→ Data entries:
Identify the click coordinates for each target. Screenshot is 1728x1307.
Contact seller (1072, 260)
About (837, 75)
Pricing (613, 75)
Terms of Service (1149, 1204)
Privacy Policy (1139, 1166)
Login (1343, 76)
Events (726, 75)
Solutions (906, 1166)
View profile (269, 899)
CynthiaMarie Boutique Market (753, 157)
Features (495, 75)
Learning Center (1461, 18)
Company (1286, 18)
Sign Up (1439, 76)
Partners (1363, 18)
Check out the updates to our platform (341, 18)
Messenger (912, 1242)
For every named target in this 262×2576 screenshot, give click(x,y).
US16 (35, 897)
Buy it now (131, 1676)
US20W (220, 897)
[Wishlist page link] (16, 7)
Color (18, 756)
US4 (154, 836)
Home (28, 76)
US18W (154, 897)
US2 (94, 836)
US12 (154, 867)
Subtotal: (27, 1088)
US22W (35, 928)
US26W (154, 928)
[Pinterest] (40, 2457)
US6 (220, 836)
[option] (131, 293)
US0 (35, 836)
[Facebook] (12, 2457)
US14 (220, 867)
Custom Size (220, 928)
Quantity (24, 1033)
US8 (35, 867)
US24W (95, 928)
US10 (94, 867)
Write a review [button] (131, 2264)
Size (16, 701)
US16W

→ Exercise goal:
Output exactly the lines between the one containing "Color (18, 756)" and the final line above, both inclusive.

→ Written response:
Color (18, 756)
US4 (154, 836)
Home (28, 76)
US18W (154, 897)
US2 (94, 836)
US12 (154, 867)
Subtotal: (27, 1088)
US22W (35, 928)
US26W (154, 928)
[Pinterest] (40, 2457)
US6 (220, 836)
[option] (131, 293)
US0 (35, 836)
[Facebook] (12, 2457)
US14 (220, 867)
Custom Size (220, 928)
Quantity (24, 1033)
US8 (35, 867)
US24W (95, 928)
US10 (94, 867)
Write a review [button] (131, 2264)
Size (16, 701)
US16W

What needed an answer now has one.